De Beers Said to Cut Diamond Prices in Surprise Blow to AngloThomas Biesheuvel
De Beers, the world’s largest diamond producer, surprised traders by cutting the price of gems at its latest sale, people familiar with the process said.
Prices had been expected to hold steady after De Beers promised to cut production last month. The auction’s results will be a blow to De Beers’s owner Anglo American Plc as the London-based mining group relies on its diamond business to counter routs in the iron-ore and coal markets. Diamonds accounted for about a quarter of the company’s sales last year.
De Beers lowered prices by about 3 percent, with bigger reductions for certain categories, at a sale this week in Botswana, according to the people, who asked not to be identified as the information isn’t public. The miner offered about $450 million of rough diamonds at the sale, the people said.
The weaker-than-expected sale also shows the industry remains stretched by a shortage of credit after last year’s decision by KBC Groep NV to wind down its Antwerp Diamond Bank. It had been a source of finance for 80 years to the network of companies that trade and process the stones in the Belgian port city.
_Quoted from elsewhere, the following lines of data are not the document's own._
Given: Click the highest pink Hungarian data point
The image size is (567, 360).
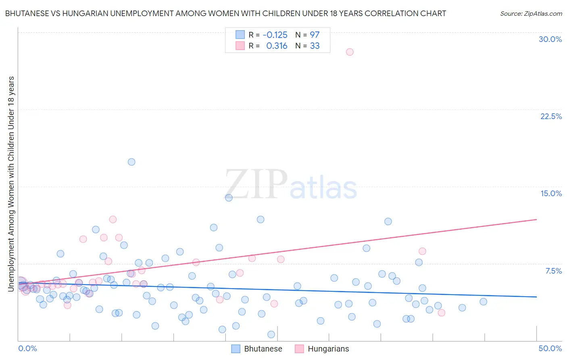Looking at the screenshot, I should coord(350,52).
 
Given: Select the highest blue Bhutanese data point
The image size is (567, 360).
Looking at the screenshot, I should coord(131,162).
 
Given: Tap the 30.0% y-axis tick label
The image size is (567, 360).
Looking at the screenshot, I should coord(550,39).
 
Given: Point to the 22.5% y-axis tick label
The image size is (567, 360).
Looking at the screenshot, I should coord(551,116).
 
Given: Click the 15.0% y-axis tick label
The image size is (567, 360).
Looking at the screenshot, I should coord(551,193).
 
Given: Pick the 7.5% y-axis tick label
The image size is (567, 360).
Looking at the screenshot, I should coord(553,271).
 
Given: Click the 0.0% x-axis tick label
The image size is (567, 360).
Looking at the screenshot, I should coord(27,348).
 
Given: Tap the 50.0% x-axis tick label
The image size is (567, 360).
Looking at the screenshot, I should coord(550,348).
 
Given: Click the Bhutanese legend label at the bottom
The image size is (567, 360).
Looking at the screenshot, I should coord(263,349).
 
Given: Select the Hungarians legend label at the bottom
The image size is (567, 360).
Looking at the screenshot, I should coord(328,349).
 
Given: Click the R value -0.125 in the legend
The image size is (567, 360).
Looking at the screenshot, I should coord(275,35).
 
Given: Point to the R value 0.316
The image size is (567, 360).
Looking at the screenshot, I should coord(277,46).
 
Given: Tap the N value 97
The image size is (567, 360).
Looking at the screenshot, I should coord(315,35).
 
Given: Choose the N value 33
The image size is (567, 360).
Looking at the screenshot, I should coord(315,46).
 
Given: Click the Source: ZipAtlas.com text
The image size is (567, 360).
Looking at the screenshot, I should coord(531,13).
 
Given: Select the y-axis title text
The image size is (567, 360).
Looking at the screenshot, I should coord(11,184).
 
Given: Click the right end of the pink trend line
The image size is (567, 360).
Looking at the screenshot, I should coord(536,220).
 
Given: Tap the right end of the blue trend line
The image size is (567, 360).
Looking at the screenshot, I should coord(536,297).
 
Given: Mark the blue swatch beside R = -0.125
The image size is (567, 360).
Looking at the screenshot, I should coord(240,35).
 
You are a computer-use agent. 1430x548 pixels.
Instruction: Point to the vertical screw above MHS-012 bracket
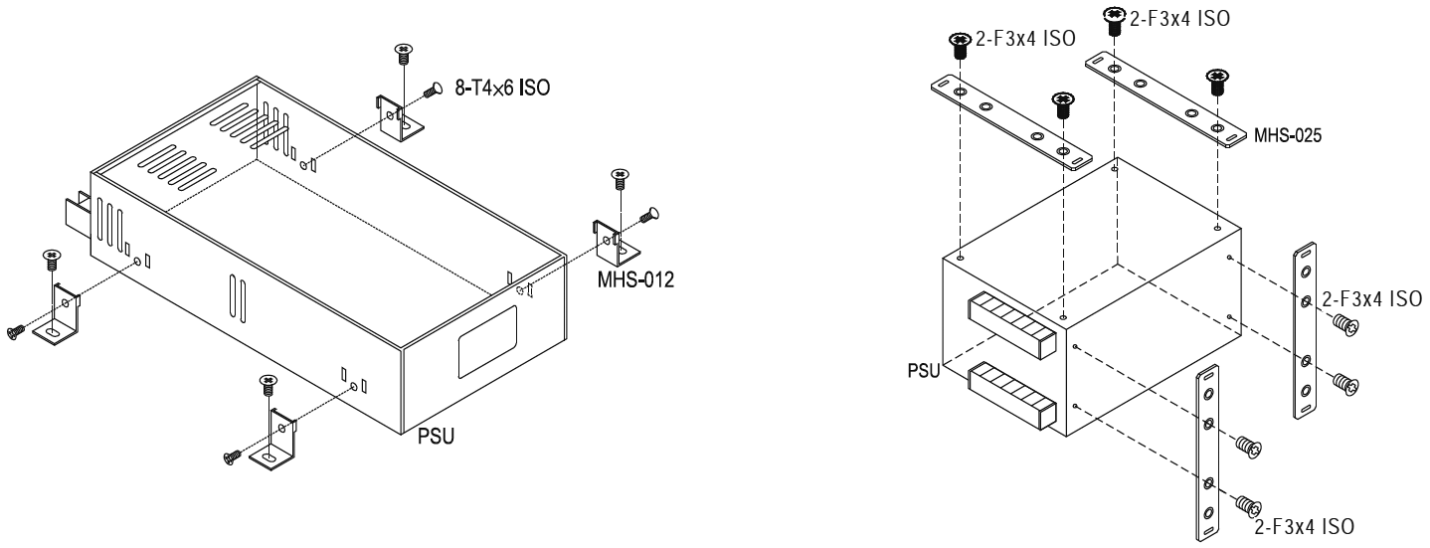pos(620,180)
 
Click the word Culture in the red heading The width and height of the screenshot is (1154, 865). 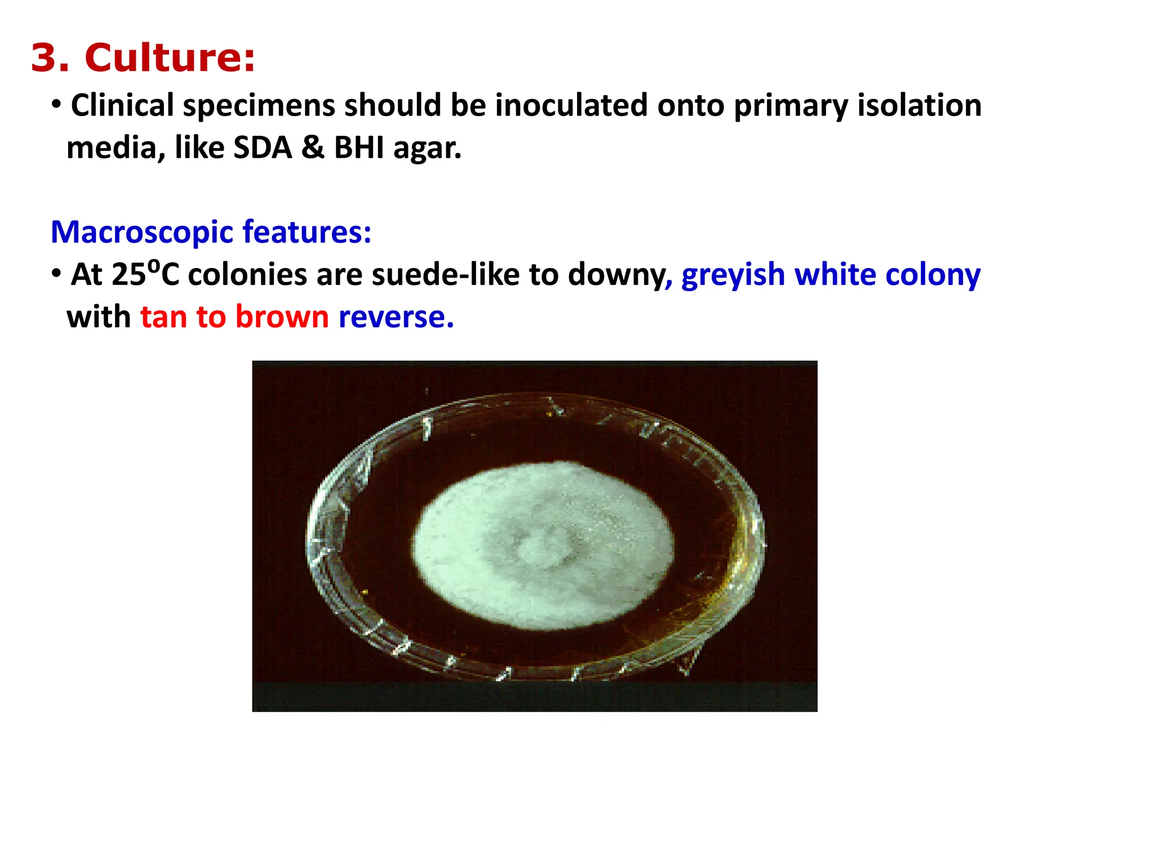169,58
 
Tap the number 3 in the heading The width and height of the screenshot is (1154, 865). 50,58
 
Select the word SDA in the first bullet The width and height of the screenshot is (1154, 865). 263,148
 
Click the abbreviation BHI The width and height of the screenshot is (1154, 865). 358,148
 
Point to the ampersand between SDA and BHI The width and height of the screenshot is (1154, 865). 312,148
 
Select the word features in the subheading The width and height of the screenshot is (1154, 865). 307,232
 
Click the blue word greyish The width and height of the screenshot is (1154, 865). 733,275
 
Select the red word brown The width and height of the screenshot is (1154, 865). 282,316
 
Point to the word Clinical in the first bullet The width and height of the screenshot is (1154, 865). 122,105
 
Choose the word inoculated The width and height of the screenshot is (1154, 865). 571,105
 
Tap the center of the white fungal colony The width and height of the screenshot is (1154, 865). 543,545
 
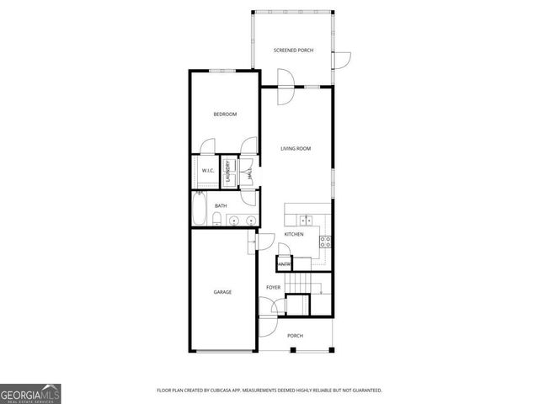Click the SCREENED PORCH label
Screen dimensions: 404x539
[293, 50]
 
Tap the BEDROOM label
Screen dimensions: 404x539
[224, 114]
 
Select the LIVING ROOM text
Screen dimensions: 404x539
[296, 148]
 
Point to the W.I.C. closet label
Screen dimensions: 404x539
[207, 172]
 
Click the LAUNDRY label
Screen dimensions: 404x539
[227, 171]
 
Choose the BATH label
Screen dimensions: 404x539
[221, 205]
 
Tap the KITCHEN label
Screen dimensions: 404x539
[294, 234]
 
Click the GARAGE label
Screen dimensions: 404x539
[222, 292]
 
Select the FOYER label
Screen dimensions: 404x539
[274, 288]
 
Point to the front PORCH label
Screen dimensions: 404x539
[295, 336]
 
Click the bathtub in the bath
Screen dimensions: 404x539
[200, 210]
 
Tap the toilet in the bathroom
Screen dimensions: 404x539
[217, 221]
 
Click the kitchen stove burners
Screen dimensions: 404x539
[326, 242]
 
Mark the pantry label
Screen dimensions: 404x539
[284, 264]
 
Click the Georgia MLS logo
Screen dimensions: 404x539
[30, 393]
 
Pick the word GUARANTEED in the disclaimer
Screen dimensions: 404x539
[365, 391]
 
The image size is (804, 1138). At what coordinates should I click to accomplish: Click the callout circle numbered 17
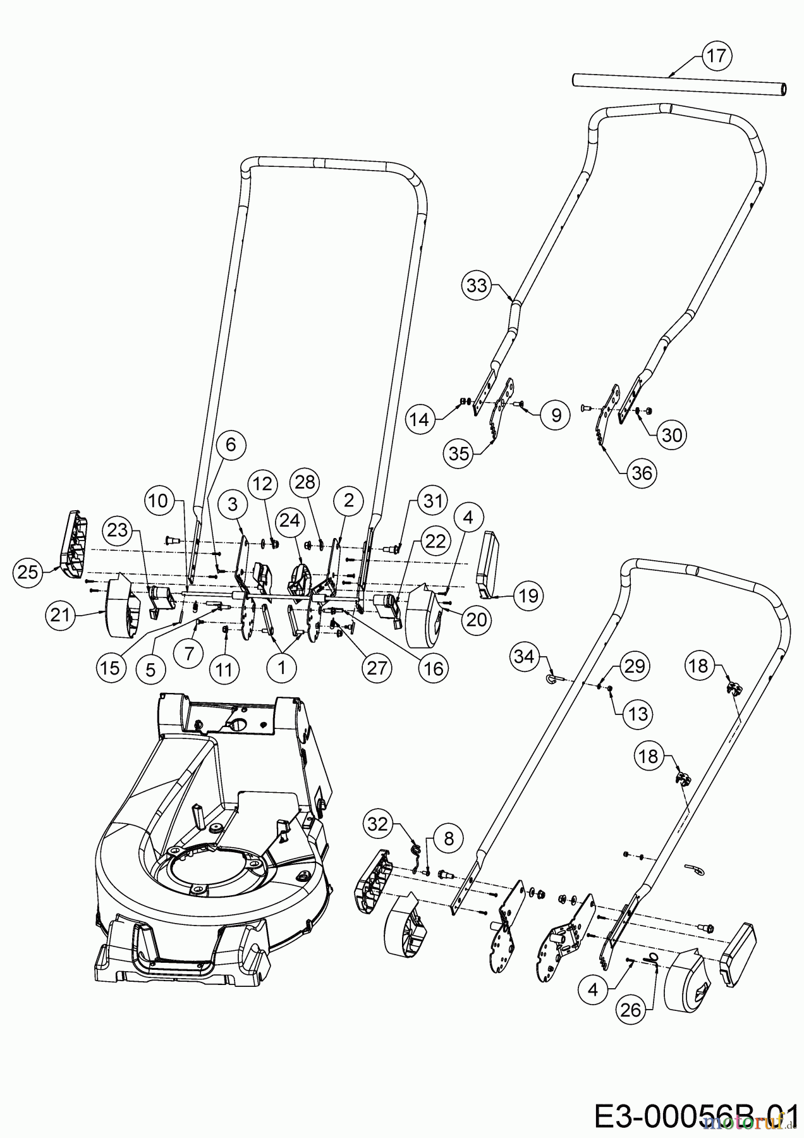point(716,56)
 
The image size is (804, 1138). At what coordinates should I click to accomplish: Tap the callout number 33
point(477,285)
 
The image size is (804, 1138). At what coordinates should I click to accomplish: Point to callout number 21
point(60,614)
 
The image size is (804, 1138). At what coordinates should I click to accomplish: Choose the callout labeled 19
point(528,596)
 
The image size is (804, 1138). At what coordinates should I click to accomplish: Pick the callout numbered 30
point(671,435)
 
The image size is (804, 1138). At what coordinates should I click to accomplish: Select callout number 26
point(631,1010)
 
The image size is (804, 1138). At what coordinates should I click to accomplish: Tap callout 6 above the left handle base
point(230,444)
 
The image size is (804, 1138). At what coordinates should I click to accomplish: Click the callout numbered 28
point(305,482)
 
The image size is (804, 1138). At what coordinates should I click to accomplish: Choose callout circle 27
point(377,668)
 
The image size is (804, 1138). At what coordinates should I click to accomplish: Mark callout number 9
point(556,415)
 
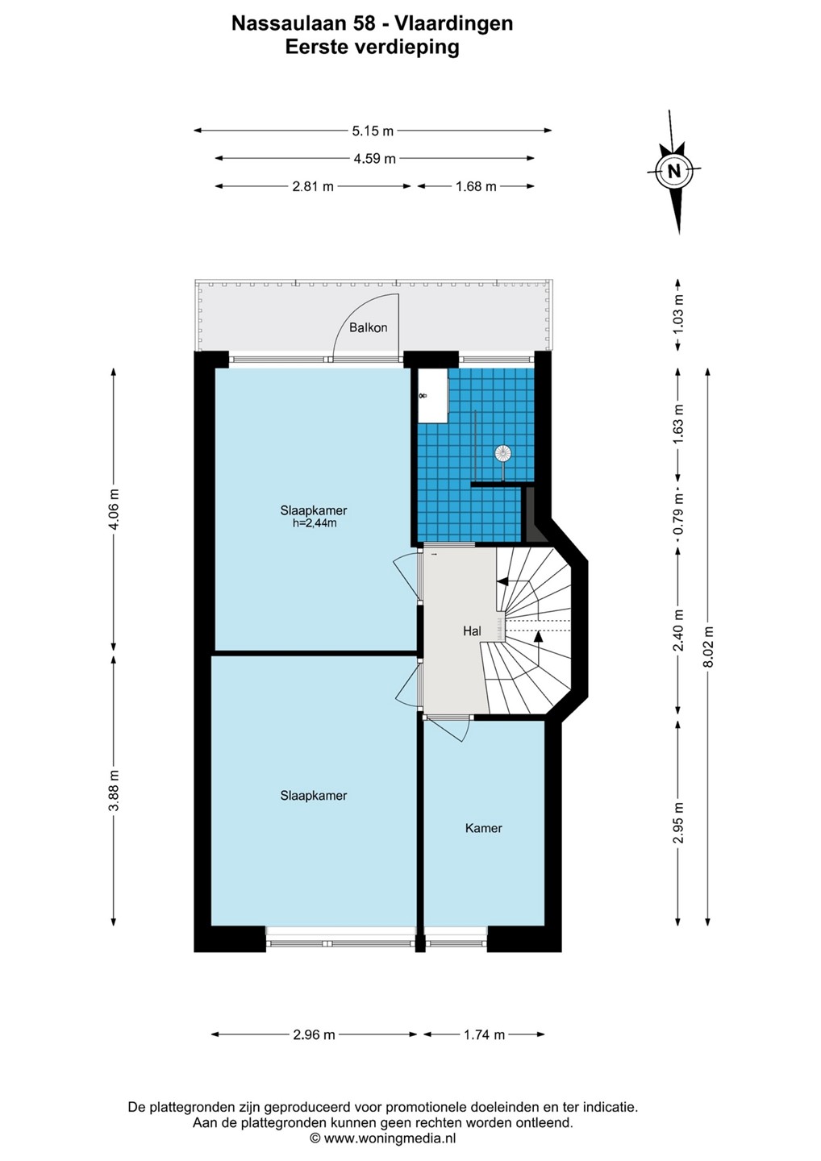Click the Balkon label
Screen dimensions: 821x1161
pos(368,327)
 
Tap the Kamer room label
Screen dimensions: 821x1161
pos(484,828)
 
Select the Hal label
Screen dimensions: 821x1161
pos(472,630)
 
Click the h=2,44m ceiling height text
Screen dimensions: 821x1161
pos(314,523)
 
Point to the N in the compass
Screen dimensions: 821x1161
pos(673,171)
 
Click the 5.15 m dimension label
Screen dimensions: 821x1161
pos(373,131)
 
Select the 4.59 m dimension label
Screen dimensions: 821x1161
pos(374,159)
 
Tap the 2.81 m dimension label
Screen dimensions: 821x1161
pos(313,186)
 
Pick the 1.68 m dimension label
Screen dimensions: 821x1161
pos(476,186)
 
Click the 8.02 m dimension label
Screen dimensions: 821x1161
pos(709,647)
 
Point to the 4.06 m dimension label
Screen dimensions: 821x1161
pos(114,509)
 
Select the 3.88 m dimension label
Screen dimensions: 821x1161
pos(114,790)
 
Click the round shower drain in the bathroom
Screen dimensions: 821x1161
pos(502,453)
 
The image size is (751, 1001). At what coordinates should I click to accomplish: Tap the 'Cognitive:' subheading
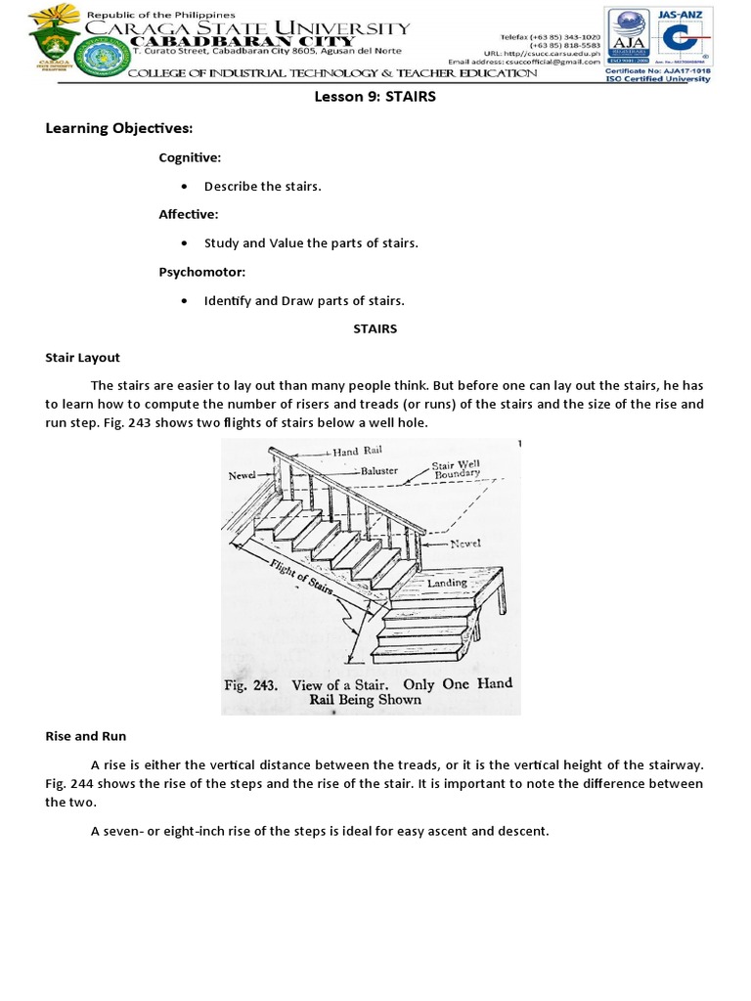pyautogui.click(x=190, y=157)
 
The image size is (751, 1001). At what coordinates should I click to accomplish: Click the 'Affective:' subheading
pyautogui.click(x=189, y=214)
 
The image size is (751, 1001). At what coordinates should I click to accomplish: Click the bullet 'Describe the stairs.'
pyautogui.click(x=262, y=186)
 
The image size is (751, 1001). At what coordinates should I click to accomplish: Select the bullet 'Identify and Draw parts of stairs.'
pyautogui.click(x=303, y=300)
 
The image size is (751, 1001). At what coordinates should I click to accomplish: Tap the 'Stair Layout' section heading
pyautogui.click(x=82, y=358)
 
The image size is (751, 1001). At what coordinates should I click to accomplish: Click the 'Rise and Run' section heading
pyautogui.click(x=85, y=735)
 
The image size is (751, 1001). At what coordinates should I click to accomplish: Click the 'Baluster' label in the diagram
pyautogui.click(x=382, y=471)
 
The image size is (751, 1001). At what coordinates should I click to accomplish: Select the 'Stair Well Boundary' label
pyautogui.click(x=456, y=470)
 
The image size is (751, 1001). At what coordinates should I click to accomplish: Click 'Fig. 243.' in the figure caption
pyautogui.click(x=252, y=685)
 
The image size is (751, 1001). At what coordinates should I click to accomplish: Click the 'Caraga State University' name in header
pyautogui.click(x=246, y=28)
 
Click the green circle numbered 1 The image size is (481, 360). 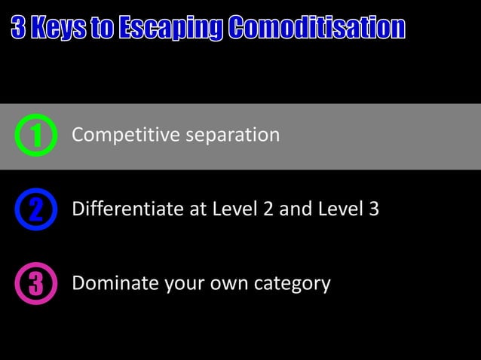[35, 136]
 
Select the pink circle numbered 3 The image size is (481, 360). [35, 285]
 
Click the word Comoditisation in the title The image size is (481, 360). [317, 29]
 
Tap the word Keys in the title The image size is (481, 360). [57, 29]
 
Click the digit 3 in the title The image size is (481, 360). [19, 29]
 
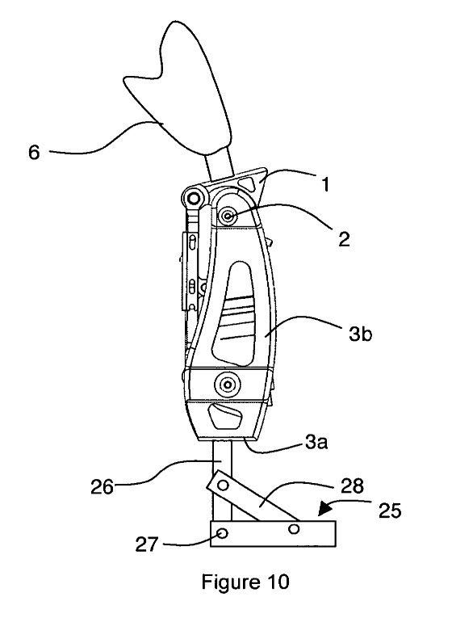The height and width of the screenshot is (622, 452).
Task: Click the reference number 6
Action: click(34, 153)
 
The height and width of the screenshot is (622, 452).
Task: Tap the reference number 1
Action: click(324, 185)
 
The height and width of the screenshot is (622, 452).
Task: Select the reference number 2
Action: click(344, 240)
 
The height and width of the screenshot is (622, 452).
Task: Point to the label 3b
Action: click(360, 334)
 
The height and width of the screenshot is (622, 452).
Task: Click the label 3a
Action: click(316, 442)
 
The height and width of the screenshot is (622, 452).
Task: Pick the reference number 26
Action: click(103, 486)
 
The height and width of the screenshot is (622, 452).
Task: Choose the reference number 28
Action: click(352, 485)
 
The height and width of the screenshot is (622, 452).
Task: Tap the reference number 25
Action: click(389, 511)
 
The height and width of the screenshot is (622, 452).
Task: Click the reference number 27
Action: click(147, 544)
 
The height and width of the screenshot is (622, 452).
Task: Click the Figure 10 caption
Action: click(245, 582)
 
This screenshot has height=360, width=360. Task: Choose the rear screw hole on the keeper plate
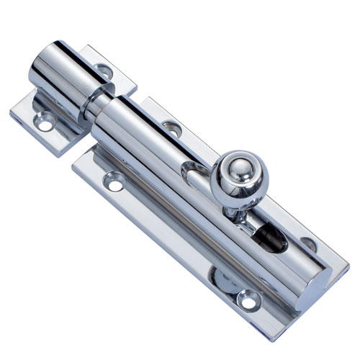(x=102, y=71)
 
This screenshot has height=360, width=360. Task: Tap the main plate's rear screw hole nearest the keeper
(x=171, y=128)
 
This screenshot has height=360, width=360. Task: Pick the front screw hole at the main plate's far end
(x=247, y=295)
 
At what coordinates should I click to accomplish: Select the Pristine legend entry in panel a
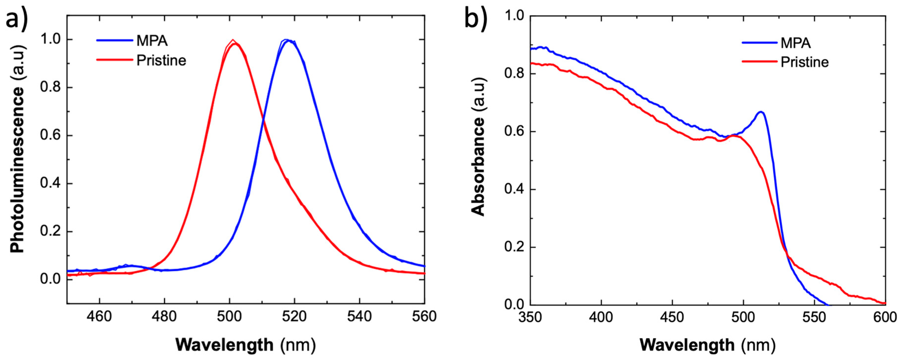tap(161, 60)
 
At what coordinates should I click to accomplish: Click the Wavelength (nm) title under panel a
tap(245, 345)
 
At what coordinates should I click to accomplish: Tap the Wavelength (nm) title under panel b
tap(708, 345)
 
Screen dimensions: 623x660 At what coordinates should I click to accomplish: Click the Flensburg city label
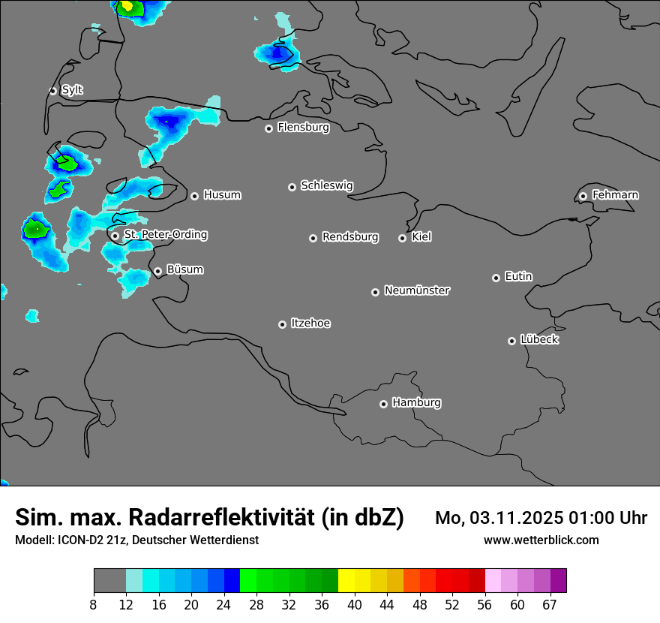point(303,128)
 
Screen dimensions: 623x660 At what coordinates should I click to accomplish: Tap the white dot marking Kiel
point(402,238)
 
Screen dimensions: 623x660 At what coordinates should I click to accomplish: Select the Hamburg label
point(416,403)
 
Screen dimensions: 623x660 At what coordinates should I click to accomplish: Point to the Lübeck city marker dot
point(512,341)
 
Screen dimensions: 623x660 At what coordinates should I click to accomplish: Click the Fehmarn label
point(615,195)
De Beers had sought to support rough diamond prices by cutting supply. The company said last month that “in light of current trading conditions” it would produce 30 million to 32 million carats this year compared with an earlier target of as much as 34 million carats.
Rough diamond prices fell 1.2 percent in the first quarter, according to data from U.K.-based WWW International Diamond Consultants, after a 6.9 percent drop in the last three months of 2014, the biggest quarterly decline in more than two years.
De Beers said in February that there was “scope for some price increases” this year. De Beers then failed to sell 30 percent of the diamonds it offered at its March sale, known as a sight, according to trade publication Rapaport.
De Beers sells diamonds at prices it sets at invitation-only sights held 10 times a year at its offices in Botswana. It’s handpicked customers, known as sightholders risk losing the privilege of taking part in future sales if they walk away.